It's called The Clark Sisters, but this movie belongs to Aunjanue Ellis, who gives a dazzling performance. It's called "The Clark Sisters," but this movie belongs to Aunjanue Ellis, who gives a dazzling performance as the mother, choir director, and manager of five daughters who became the most successful female gospel group in history, with Grammys and crossovers to the R&B charts. Mattie Moss Clark was a gospel choir director whose innovative arrangements transformed contemporary gospel.
With guidance from their mother, five siblings overcome humble beginnings to form the renowned gospel group the. The story of the ground-breaking group and the matriarch who pushed them forward is the subject of a new Lifetime movie called The Clark Sisters: First Ladies of Gospel. With Aunjanue Ellis, Demore Barnes, Raven Goodwin, Michael Xavier.
The movie will detail their humble beginnings, struggles to find their place, to later becoming the best-selling Gospel group in the music world. Thus, The Clark Sisters: The First Ladies Of Gospel, Lifetime's biopic of the women who brought gospel music to the mainstream, begins. Director Christine Swanson built a career on making moving biopics for television, including Love Under New Management: The Miki Howard Story, which she filmed for TV One. The Clark Sisters: First Ladies of Gospel premiere was the most-watched film on Lifetime in four years. The film received mixed critical reception. Check out Pay or Wait's thoughts on the new #Lifetime film #TheClarksisters #TheFirstLadiesOfGospel.
Trailer The Clark Sisters: First Ladies of Gospel
Watch Pay or Wait's The Clark Sisters The First Ladies of Gospel Review! The Clark Sisters: First Ladies of Gospel intersects black women's history with black gospel as part of the Lifetime network's female-centric agenda. Not as a big as Black Panther, a faux-Afrocentric juvenile fantasy, the subject is more realistic.
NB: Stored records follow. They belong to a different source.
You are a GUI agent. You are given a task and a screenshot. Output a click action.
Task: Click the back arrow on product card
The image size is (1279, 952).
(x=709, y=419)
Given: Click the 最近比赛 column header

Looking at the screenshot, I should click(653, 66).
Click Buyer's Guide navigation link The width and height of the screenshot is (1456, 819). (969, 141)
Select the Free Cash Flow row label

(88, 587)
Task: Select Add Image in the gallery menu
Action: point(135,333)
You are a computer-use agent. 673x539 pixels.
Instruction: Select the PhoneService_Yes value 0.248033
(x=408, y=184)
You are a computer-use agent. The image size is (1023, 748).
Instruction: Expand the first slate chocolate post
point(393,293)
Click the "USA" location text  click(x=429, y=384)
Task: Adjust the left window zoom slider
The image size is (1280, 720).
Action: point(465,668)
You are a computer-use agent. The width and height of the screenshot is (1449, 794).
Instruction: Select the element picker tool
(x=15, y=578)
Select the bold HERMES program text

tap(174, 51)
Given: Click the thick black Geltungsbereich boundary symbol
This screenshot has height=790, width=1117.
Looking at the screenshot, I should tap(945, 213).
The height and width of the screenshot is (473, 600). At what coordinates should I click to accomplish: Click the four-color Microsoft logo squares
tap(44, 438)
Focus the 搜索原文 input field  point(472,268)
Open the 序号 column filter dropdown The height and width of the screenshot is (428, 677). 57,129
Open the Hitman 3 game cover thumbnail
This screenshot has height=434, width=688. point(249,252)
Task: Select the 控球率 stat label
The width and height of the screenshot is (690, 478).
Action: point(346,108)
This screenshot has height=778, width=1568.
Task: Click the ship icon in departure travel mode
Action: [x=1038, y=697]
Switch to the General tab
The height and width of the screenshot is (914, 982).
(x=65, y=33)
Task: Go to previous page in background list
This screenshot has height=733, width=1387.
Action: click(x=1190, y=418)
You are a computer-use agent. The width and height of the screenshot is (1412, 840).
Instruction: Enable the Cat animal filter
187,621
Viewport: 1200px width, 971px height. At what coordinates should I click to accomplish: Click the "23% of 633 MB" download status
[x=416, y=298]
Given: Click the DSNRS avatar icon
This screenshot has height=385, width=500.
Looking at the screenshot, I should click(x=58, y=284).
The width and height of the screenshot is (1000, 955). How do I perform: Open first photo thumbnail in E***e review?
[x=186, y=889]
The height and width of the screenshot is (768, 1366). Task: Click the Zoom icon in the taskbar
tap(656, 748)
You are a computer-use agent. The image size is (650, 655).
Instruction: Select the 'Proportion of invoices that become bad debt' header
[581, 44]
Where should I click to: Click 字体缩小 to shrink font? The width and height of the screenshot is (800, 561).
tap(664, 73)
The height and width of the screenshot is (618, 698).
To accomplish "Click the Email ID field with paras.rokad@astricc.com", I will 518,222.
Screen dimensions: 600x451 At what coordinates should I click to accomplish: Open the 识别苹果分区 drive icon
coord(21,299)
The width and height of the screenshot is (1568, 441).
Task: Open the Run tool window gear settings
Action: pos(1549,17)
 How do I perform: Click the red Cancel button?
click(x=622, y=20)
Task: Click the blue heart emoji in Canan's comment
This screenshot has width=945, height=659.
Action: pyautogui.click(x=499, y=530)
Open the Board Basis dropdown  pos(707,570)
But Lifetime's The Clark Sisters:First Ladies of Gospel does a pretty good job of tackling all of these topics while delivering a compelling story. The new film — from director Christine Swanson. The Clark Sisters: First Ladies of Gospel doesn't reinvent the conventions of the basic musical biopic. But it's one of the better entries in Lifetime's long history of abysmal movies.